12. There are continuing deep differences especially over the issues of the election of bishops in same-gender unions, Rites of Blessing for same-sex unions, and on cross-border interventions. The moratoria, requested by the Windsor Report and reaffirmed by the majority of bishops at the Lambeth Conference, were much discussed. If a way forward is to be found and mutual trust to be re-established, it is imperative that further aggravation and acts which cause offence, misunderstanding or hostility cease. While we are aware of the depth of conscientious conviction involved, the position of the Communion defined by the Lambeth 1998 Resolution 1.10 in its entirety remains, and gracious restraint on all three fronts is urgently needed to open the way for transforming conversation.

Once again, Lambeth 1998 1.10 is affirmed. That's good. Will it make a difference, say, at GC 2009?

13. This conversation will include continuing the Listening Process[9], and the "Bible in the Church" Project. It is urgent that we as primates, with the rest of the Communion, directly study the scriptures and explore the subject of human sexuality together in order to help us find a common understanding.

Goes without saying, really!

14. The Windsor Continuation Group Report examines in Section H the question of parallel jurisdictions, particularly as raised by the Common Cause Partnership, a coalition of seven different organisations[10] which have significantly differing relationships with the Anglican Communion. The Report identifies some of the difficulties in recognising the coalition among the Provinces of the Anglican Communion. Significant concerns were raised in the conversation about the possibility of parallel jurisdictions. There is no consensus among us about how this new entity should be regarded, but we are unanimous in supporting the recommendation in paragraph 101 of the Windsor Continuation Group Report[11]. Therefore, we request the Archbishop of Canterbury to initiate a professionally mediated conversation which engages all parties at the earliest opportunity. We commit ourselves to support these processes and to participate as appropriate. We earnestly desire reconciliation with these dear sisters and brothers for whom we understand membership of the Anglican Communion is profoundly important. We recognise that these processes cannot be rushed, but neither should they be postponed."

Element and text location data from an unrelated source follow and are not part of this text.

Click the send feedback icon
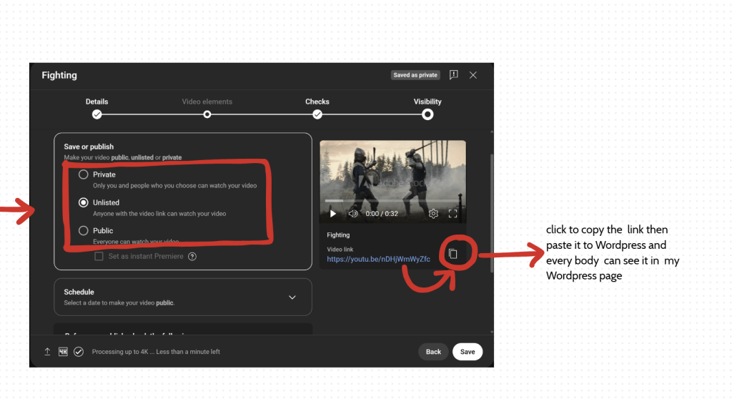 [x=453, y=75]
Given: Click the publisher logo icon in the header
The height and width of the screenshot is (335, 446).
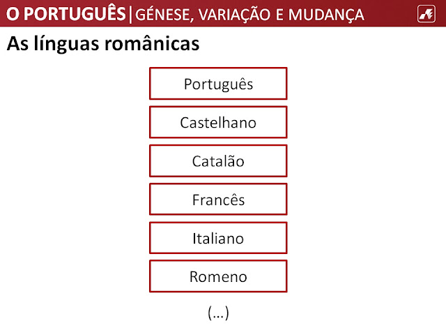Looking at the screenshot, I should tap(424, 13).
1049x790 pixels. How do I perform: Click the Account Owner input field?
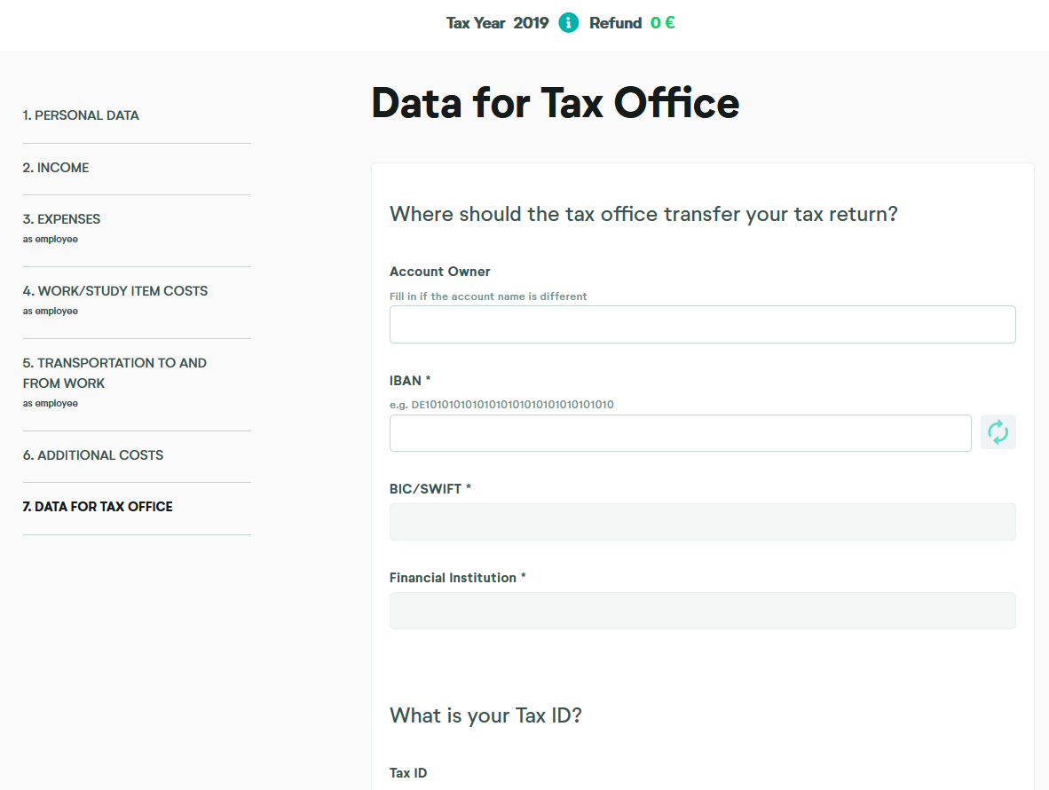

I suspect this will mean little to the harshest critics on the left and the right. But this is a very significant statement because it means that the whole Communion, through its Primates speaking in unanimous agreement, acknowledges and accepts the existence of the emerging parallel jurisdictions in North America and regards these as Anglican entities speaking with Anglican voices. One does not, after all, have a 'mediated conversation' with a vacuum! What kind of regard and recognition, if any at all, may be given the parallel jurisdictions remains to be seen. But this is a respectful response, unlike the constant dissing served up by the likes of Mark Harris on Preludium. And, as Christopher Seitz astutely points out in a comment [No 25] on Titus One Nine, this response has been agreed to by the likes of ++Peter Akinola: that is, those who think the parallel jurisdictions should have been granted instant recognition should reflect on the process now agreed to by the African primates.

You can probably pick that I see the Communique as a half-full glass. Reactions on Titus One Nine (the comment by Christopher Seitz noted above excepted) are that it is half-empty, if not empty! So, I remain hopeful about our future as a Communion on a journey towards ecclesial solidity, commonality in our reading of Scripture, and clarity in our understanding of mission in a world much removed from the Saxon England of Augustine and the Elizabethan England of Hooker. Yet my hope is tempered by the dark cloud of General Convention 2009, no larger than the size of a man's hand, visible above the horizon.